Według Toros przedsiębiorcy inwestują w aplikacje psychoaktywne, ponieważ są one łatwiejsze do wprowadzenia na rynek niż inne aplikacje medyczne. W sprawach świadomości i podświadomości obiektywnych wskaźników oceny jest niewiele, zmiany są rejestrowane w zależności od odczuć pacjenta. Trudno zrozumieć, co i jak wpływa na zdrowie psychiczne użytkownika. Jak na przykład zmierzyć poprawę nastroju? I czy naprawdę ważne jest, aby to zmierzyć? Aplikacje takie jak Scrabble są pozytywne, ale nie ma to nic wspólnego ze zdrowiem psychicznym.

Innym powodem zwiększonego zainteresowania jest możliwość dostosowania platformy za pomocą informacji zwrotnej, czyli wykonania aplikacji z wirtualnymi konsultacjami, medytacją uważności i tak dalej.

Najważniejsze pytanie brzmi, czy aplikacje naprawdę pomagają w radzeniu sobie z depresją i chorobą afektywną dwubiegunową. Ale po prostu nie ma wysokiej jakości, randomizowanych, podwójnie ślepych badań na ten temat. Większość badań jest opłacana przez producentów, co oznacza, że nie ma mowy o bezstronności. Ponadto badania te zazwyczaj obejmują mniej niż 20 osób. Zgłaszają, że aplikacje są interesujące. Ale zainteresowanie pacjentów nic nie mówi o skuteczności tych instrumentów.

Większość twórców aplikacji korzysta z terapii poznawczo-behawioralnej (CBT), której celem jest rozwiązywanie bieżących problemów i zmiana postaw.

Sama terapia okazała się skuteczna. Ale aplikacje oparte na nim nie są.

Naukowcy niedawno przeprowadzili randomizowane badanie z udziałem prawie 700 pacjentów z depresją. Nie mogliśmy znaleźć żadnej różnicy w wynikach między tymi, którzy korzystali z aplikacji, a tymi, którzy ich nie używali.

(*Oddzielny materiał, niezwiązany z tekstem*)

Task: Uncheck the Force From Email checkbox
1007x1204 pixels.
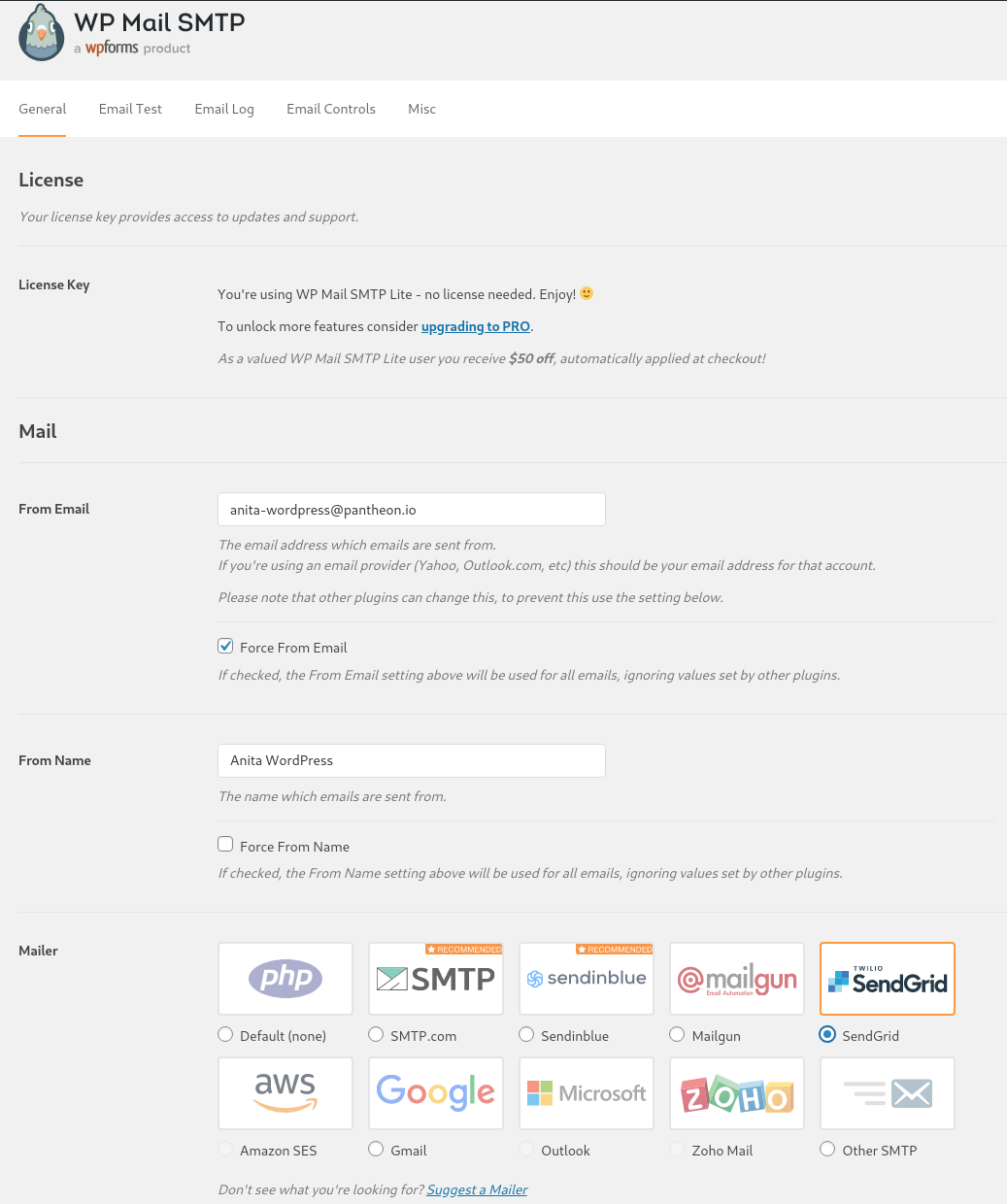Action: point(224,646)
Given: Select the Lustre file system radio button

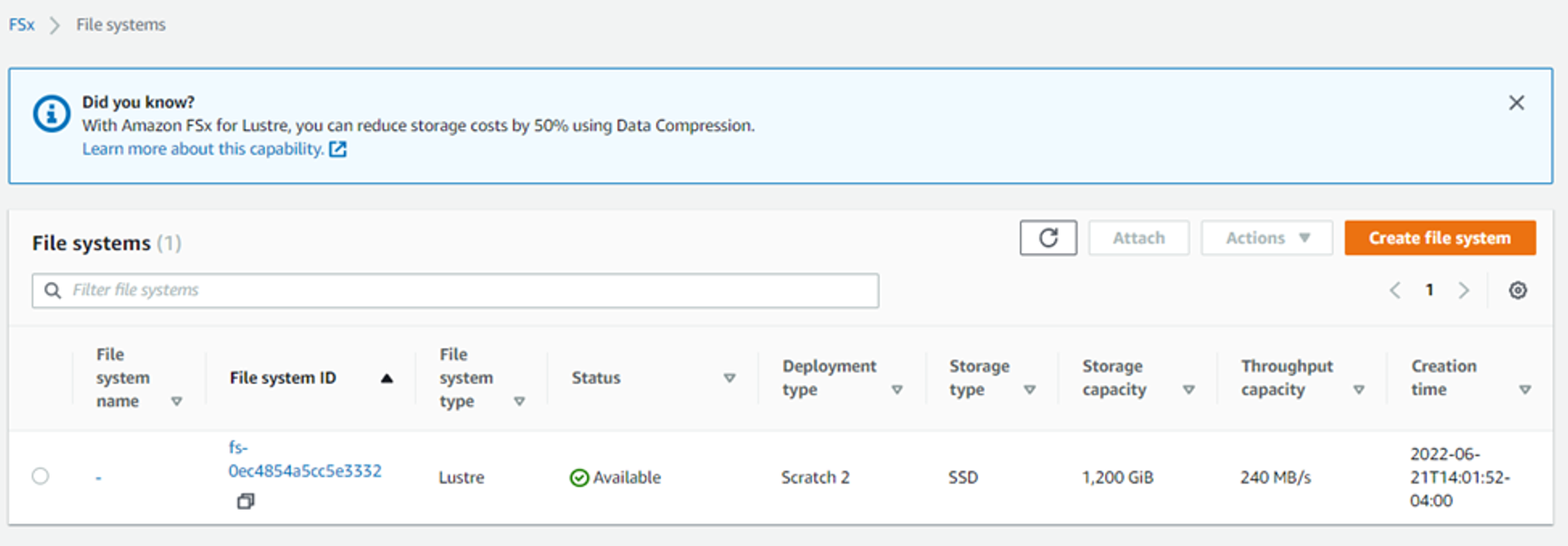Looking at the screenshot, I should [41, 476].
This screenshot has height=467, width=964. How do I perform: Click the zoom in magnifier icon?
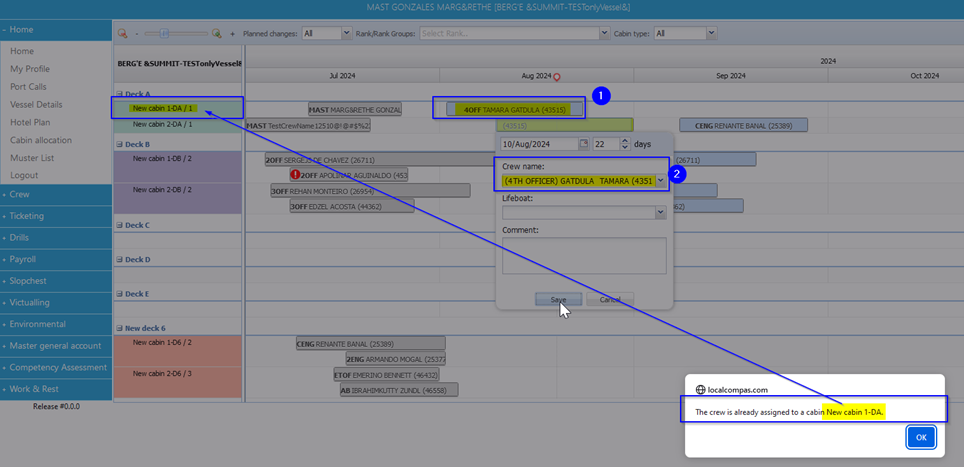216,33
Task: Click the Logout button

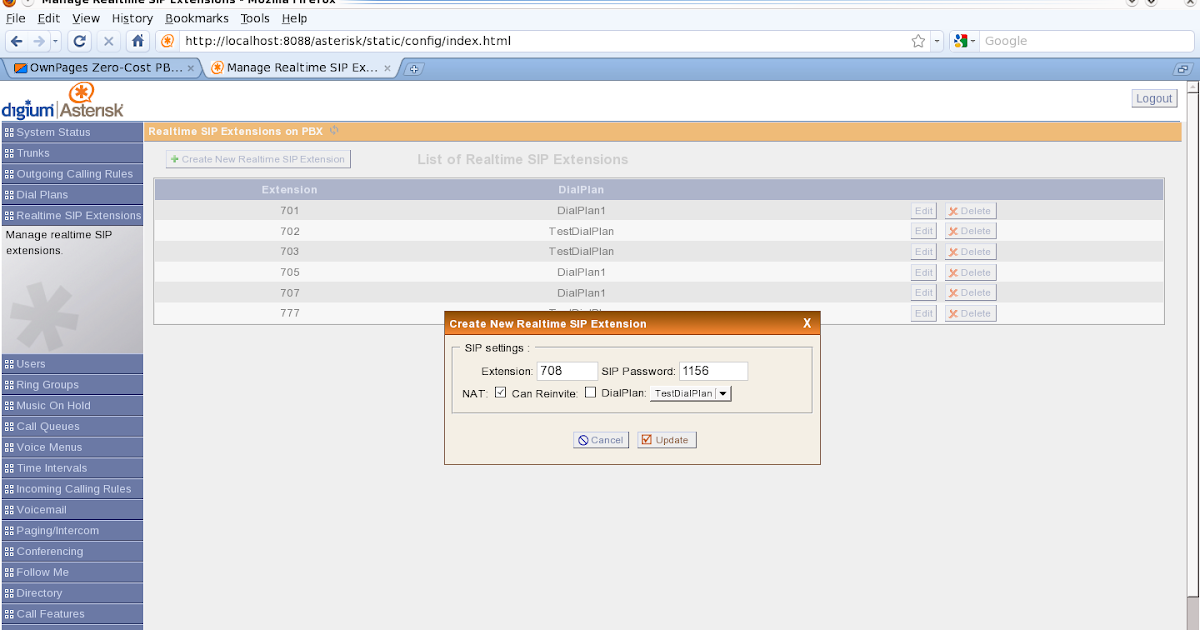Action: click(x=1153, y=97)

Jeśli korzyści są wątpliwe, czy aplikacje mogą zaszkodzić? Znalezienie odpowiedzi na to pytanie jest trudne. Jednak w aplikacjach nie ma indywidualnego podejścia do każdego pacjenta. Ponadto programy gromadzą duże ilości danych osobowych, które nie zawsze są niezawodnie chronione (a nawet mogą być wykorzystywane do celów komercyjnych).

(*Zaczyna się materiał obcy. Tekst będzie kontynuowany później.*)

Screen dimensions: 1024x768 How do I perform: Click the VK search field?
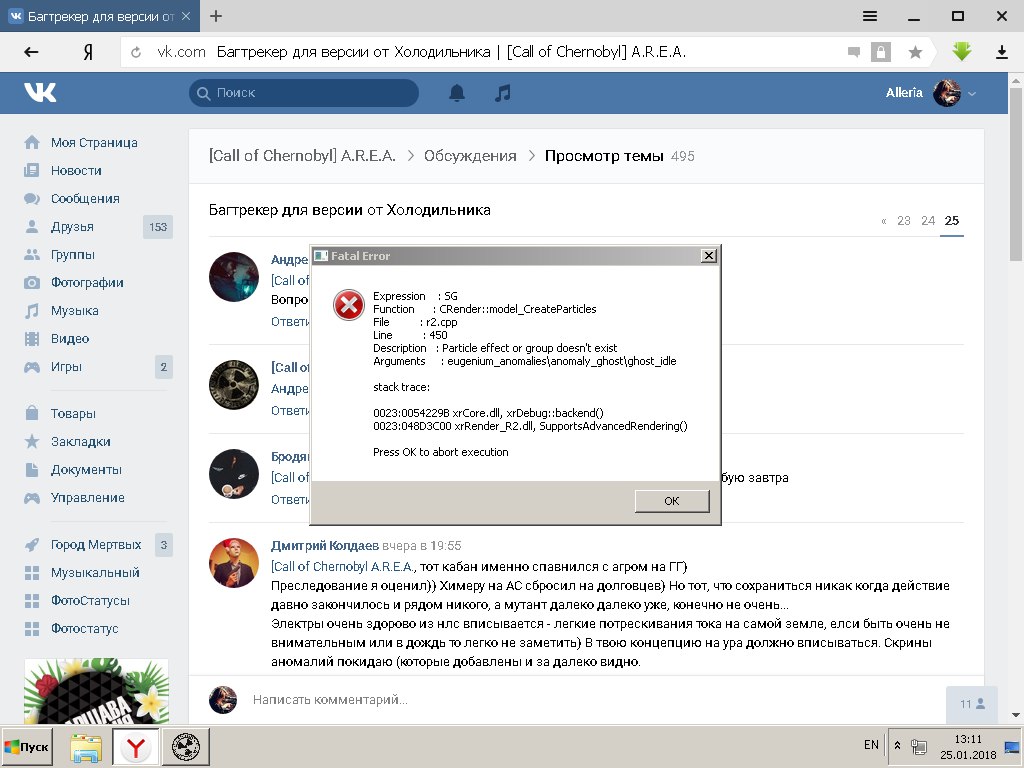[304, 93]
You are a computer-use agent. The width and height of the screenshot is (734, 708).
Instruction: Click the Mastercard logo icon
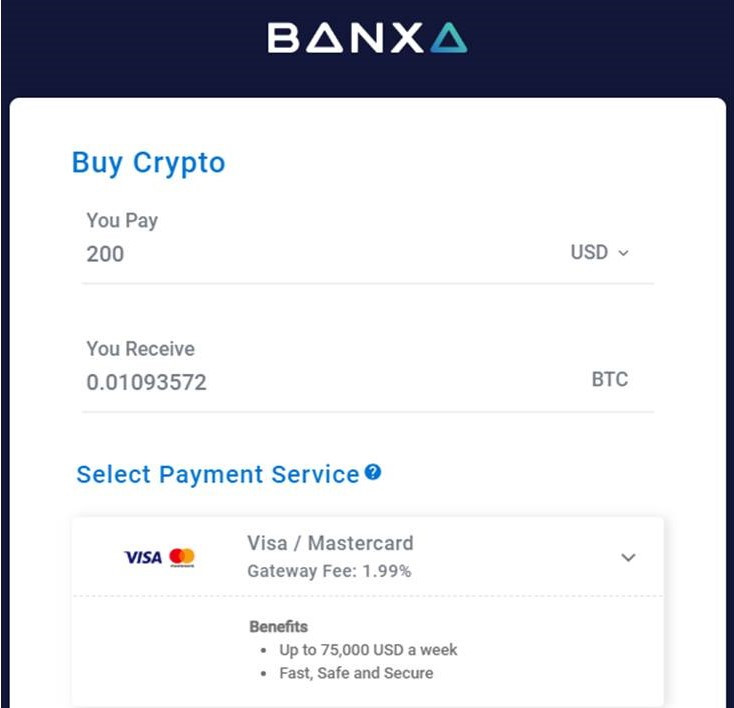pyautogui.click(x=182, y=557)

Wystarczy spojrzeć na warunki użytkowania takich aplikacji. Są pełne terminów psychiatrycznych, które ukrywają informację, że aplikacja nie ma nic wspólnego z medycyną i psychologią.

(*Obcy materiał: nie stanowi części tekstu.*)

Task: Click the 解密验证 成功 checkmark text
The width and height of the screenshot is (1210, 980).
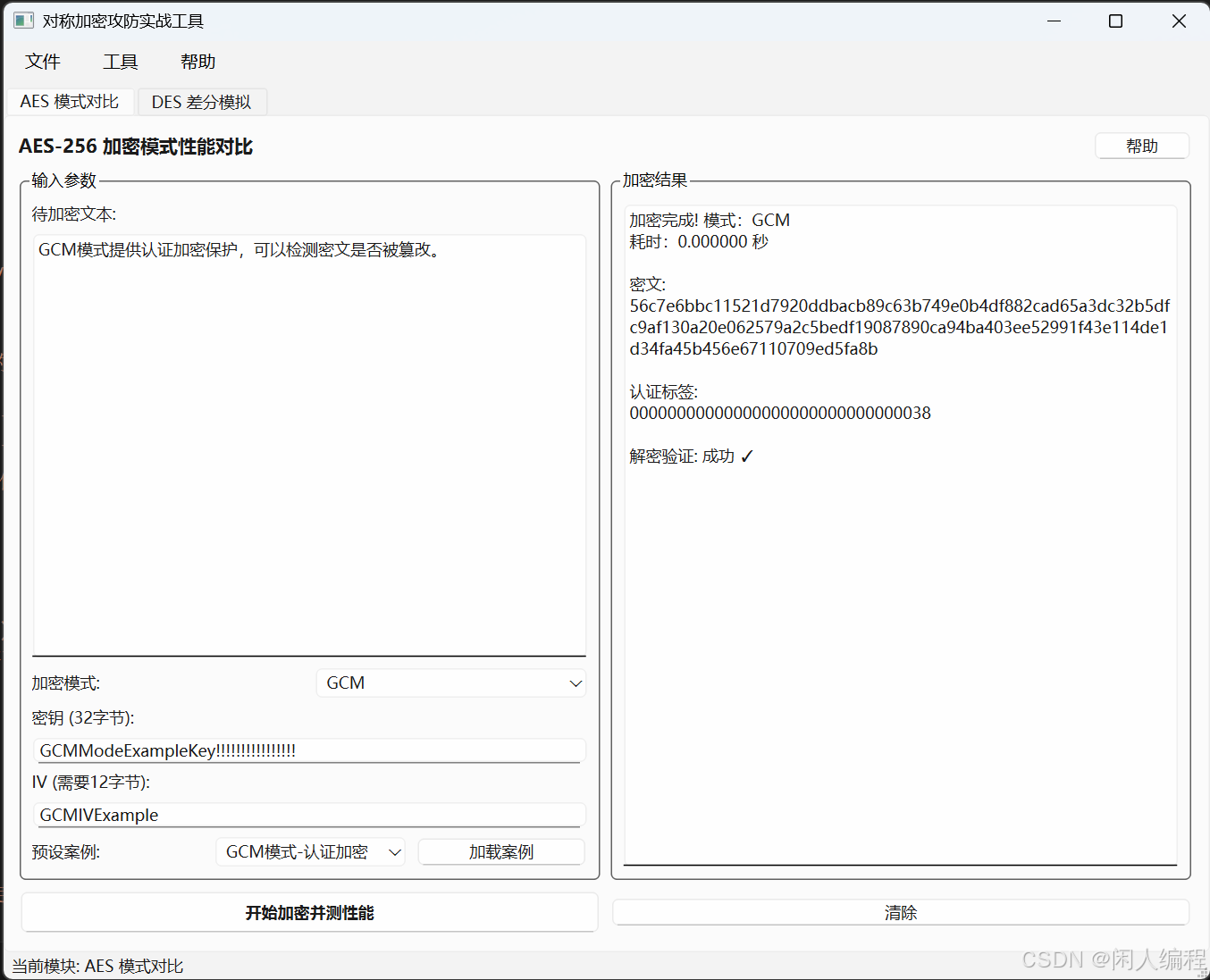Action: tap(693, 456)
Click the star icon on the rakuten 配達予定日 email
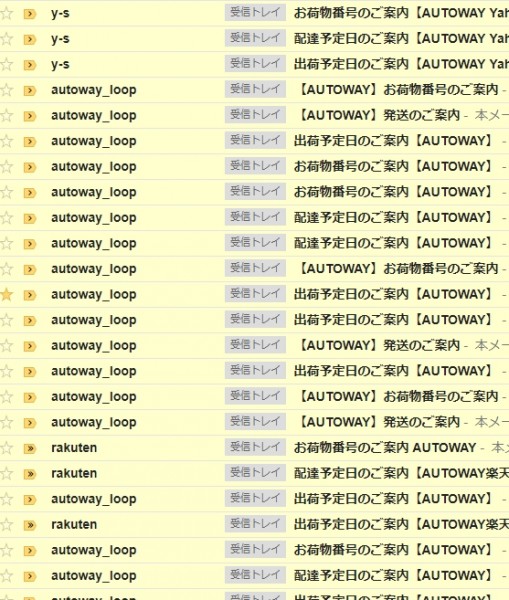Screen dimensions: 509x600 click(7, 474)
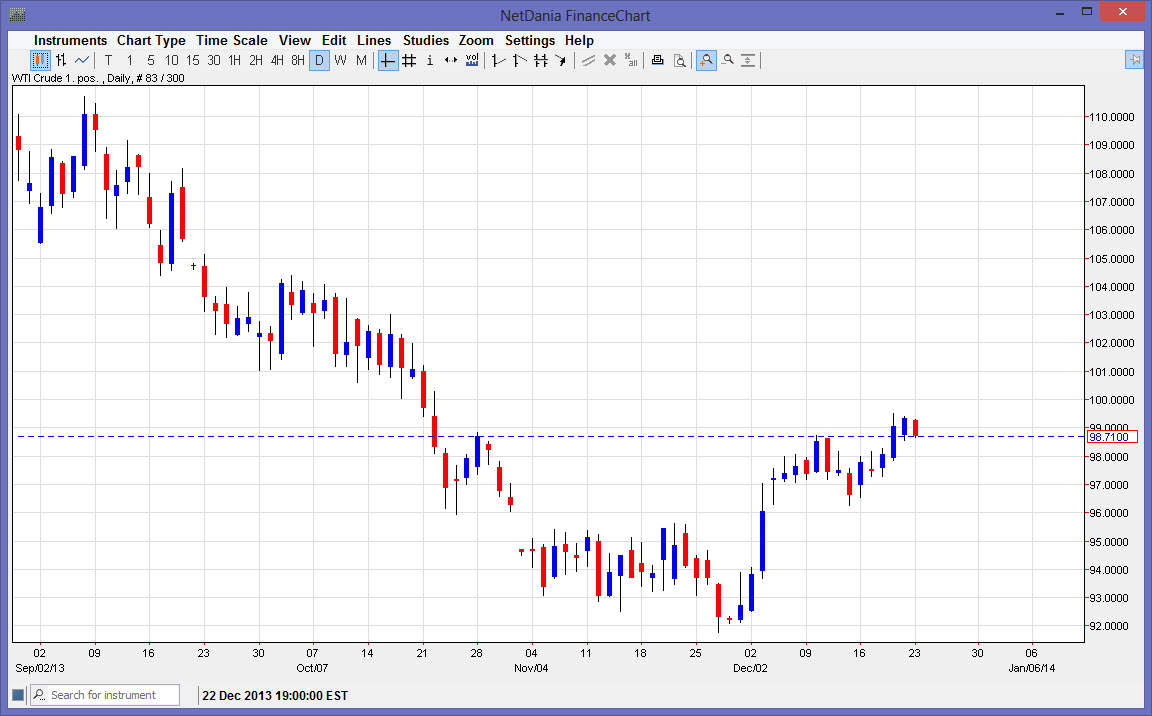Open the Chart Type menu
Viewport: 1152px width, 716px height.
pyautogui.click(x=151, y=40)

Badacze w iTunes ponad 700 aplikacji mindfulness. Spośród nich tylko 23 faktycznie zawierało ćwiczenia lub informacje edukacyjne. I tylko jeden wniosek opierał się na dowodach empirycznych. Nawiasem mówiąc, sam John Toros uważa warunki wniosku za dobre pod względem bezpieczeństwa i przejrzystości przez Departament Spraw Weteranów USA.

Tak więc większość zastosowań umysłowych i mózgowych to czarne skrzynki. Zdecyduj, czy chcesz poeksperymentować ze sobą w ten sposób.